YOUR GOAL:
Rewrite the material from the line with "Screen dimensions: 600x698" up to and including its last line, switching "Italic" to "Bold" and keeping everything else unchanged. Leave the pictures out.

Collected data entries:

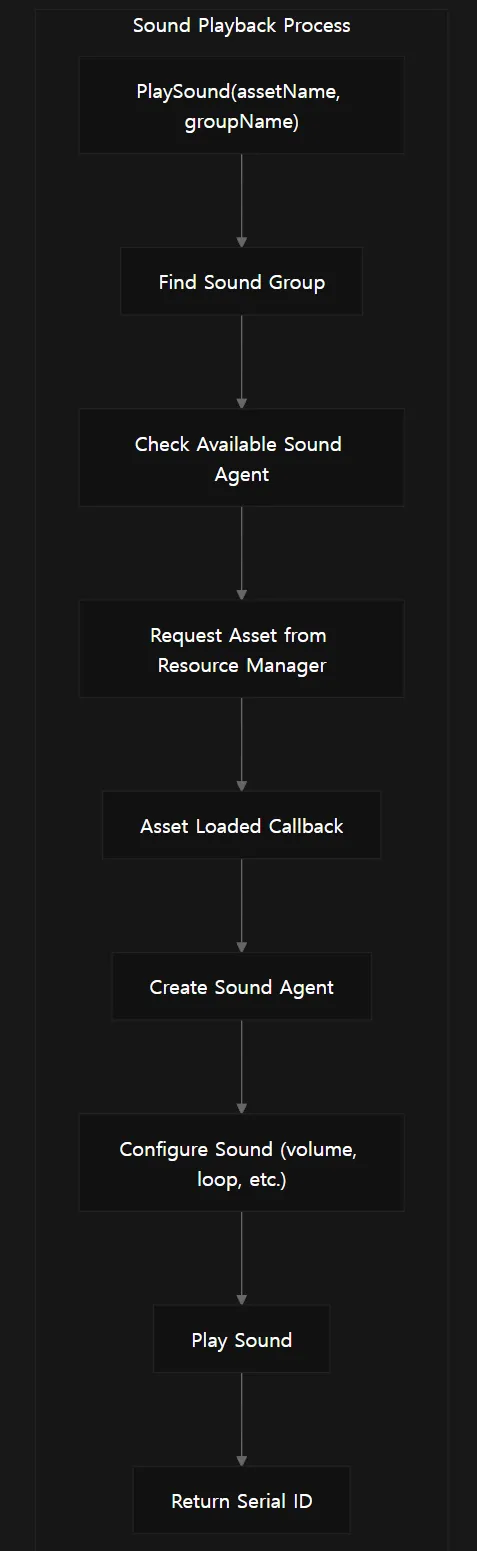The width and height of the screenshot is (477, 1551).
Task: Click the Sound Playback Process title
Action: (242, 25)
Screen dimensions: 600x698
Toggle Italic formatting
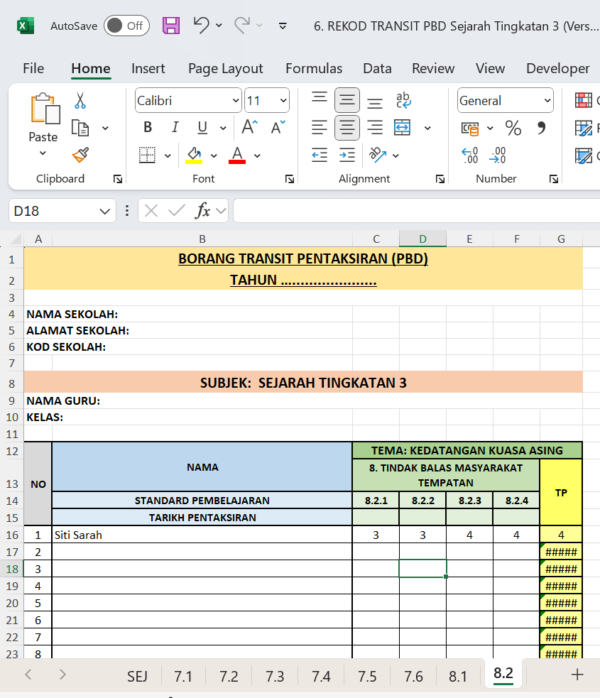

TASK OUTPUT:
Screen dimensions: 600x698
Toggle Bold formatting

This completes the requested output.